Allowing Citrix through WS1 vpn tunnel

[Michael Zielinski]

Hi,

I was wondering if any of you could give me some pointers on how to allow citrix and the published apps through the tunnel? So far I have allowed the store in Chrome and Edge and allowed the Citrix Workspace through the tunnel. I can successfully conect to Citrix through a browser but I cannot connect directly through the workspace app. Also I cannot launch apps from inside citrix.
I get an error that the selected resource failed to respond in time. If I set the tunnel into per-device mode everything works
 

[Andreano Guedes Rocha]

@MichaelZ did you create the device traffic rules adding the Chrome and Edge apps for the specific domains you want to connect via Workspace ONE Tunnel?

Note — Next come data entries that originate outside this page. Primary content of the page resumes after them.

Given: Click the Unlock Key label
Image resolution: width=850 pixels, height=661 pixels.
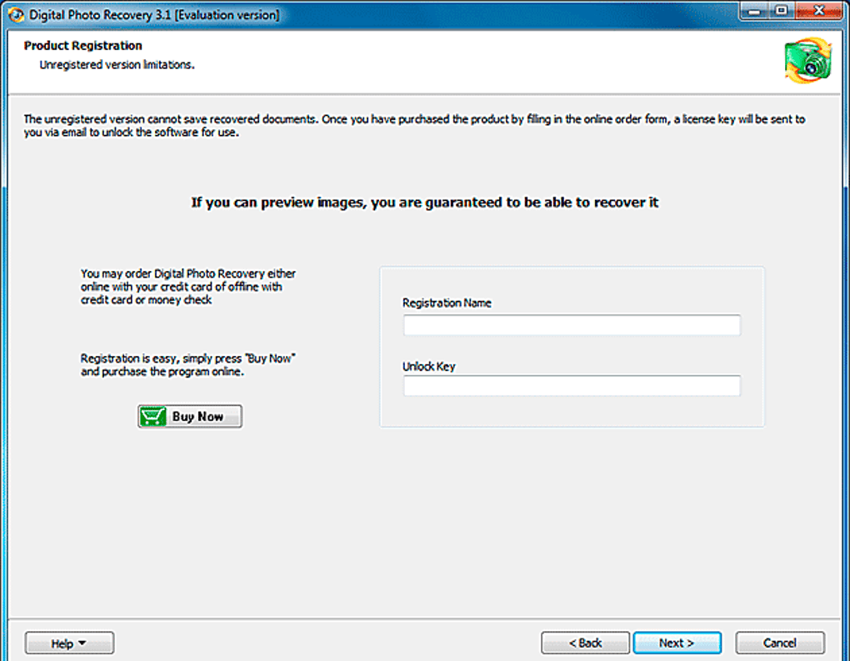Looking at the screenshot, I should pyautogui.click(x=428, y=366).
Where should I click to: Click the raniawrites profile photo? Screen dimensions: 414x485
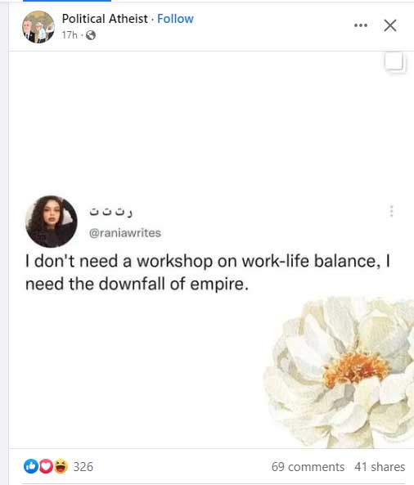[x=52, y=222]
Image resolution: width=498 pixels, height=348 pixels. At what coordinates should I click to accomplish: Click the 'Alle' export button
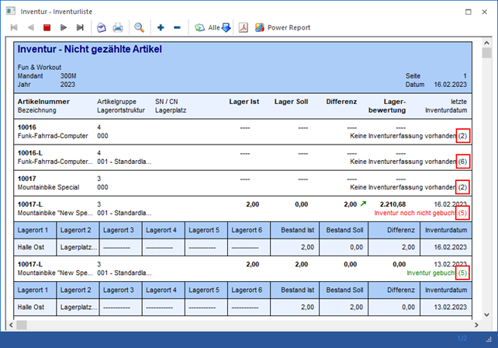213,28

In this case you want to connect through Tunnel Service on UAG, do you have all the ports and protocols open on your firewall to allow the Tunnel client to connect via UAG? This article explains the Tunnel communication flow and might help you https://techzone.omnissa.com/resource/understand-and-troubleshoot-tunnel-connections-load-balancing

 

 

[Michael Zielinski]

The tunnel as such works with the other apps. It's just Citrix that won't work. When the tunnel is in device mode Citrix works and I can start published apps. When in per-app mode selfservice.exe will not let me log in and I cannot start apps from browsers as well. I can connect to web based citrix as I have added the url to  our browser rules. But I cannot start apps as this is initiated by selfservice.exe. As this works in device mode I believe that selfservice.exe calls another app to actually connect and since this is not added the connection will fail.

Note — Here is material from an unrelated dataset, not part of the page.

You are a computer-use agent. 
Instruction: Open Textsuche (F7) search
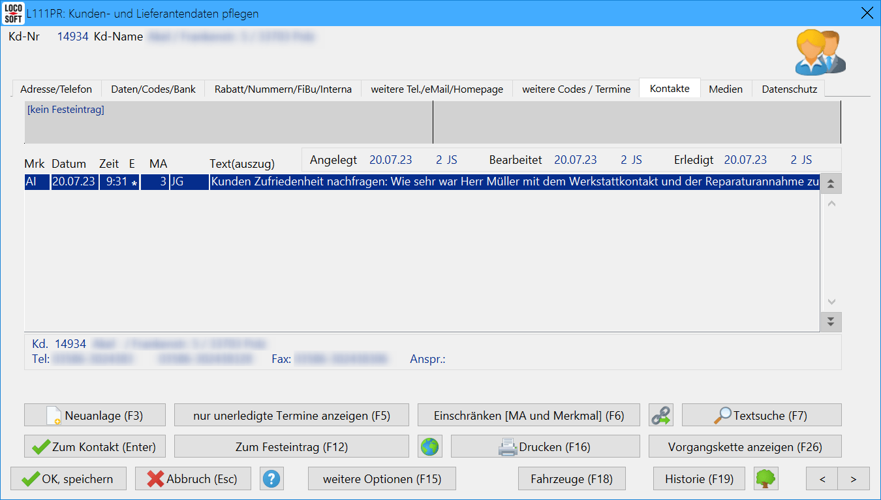(x=762, y=415)
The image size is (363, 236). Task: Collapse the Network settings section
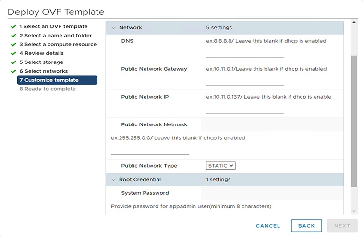(x=114, y=28)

So basically what I need is a list of the citrix apps to allow in the tunnel or a pfn

Edited September 19 by MichaelZ

[Andreano Guedes Rocha]

You need to find all the programs and not just the self-service.exe, certainly others apps are used by Citrix and needed to be added to the  DTR.

[Sascha Warno]

Carl has the list of all apps that should be involved. https://www.carlstalhood.com/workspace-app-for-windows/

Add those to the DTR and test again. Else you will need to use tools like procmon to find out which other services are called.

• ICA Engine (wfica.exe) – process that uses the ICA protocol to connect to published apps and desktops.
• Self-Service (selfservice.exe) – gets icons from StoreFront and displays them in a Window. When an icon is clicked, Self-service passes the ICA file to the ICA Engine to establish a connection.
• Single Sign-on (SSON) for ICA (ssonsvr.exe) – captures user credentials and submits them to VDAs after an ICA connection is established
• Workspace Auto-Update (CitrixReceiverUpdater.exe) – Notifies users of Workspace app updates. The most recent name for this component is Citrix Workspace Update.

[Michael Zielinski]

On 9/27/2024 at 9:27 AM, Sascha Warno said:

Carl has the list of all apps that should be involved. https://www.carlstalhood.com/workspace-app-for-windows/

Add those to the DTR and test again. Else you will need to use tools like procmon to find out which other services are called.

• ICA Engine (wfica.exe) – process that uses the ICA protocol to connect to published apps and desktops.
• Self-Service (selfservice.exe) – gets icons from StoreFront and displays them in a Window. When an icon is clicked, Self-service passes the ICA file to the ICA Engine to establish a connection.
• Single Sign-on (SSON) for ICA (ssonsvr.exe) – captures user credentials and submits them to VDAs after an ICA connection is established
• Workspace Auto-Update (CitrixReceiverUpdater.exe) – Notifies users of Workspace app updates. The most recent name for this component is Citrix Workspace Update.

procmon was what finally cracked this nut.

Thanks for the link and tip, Sascha.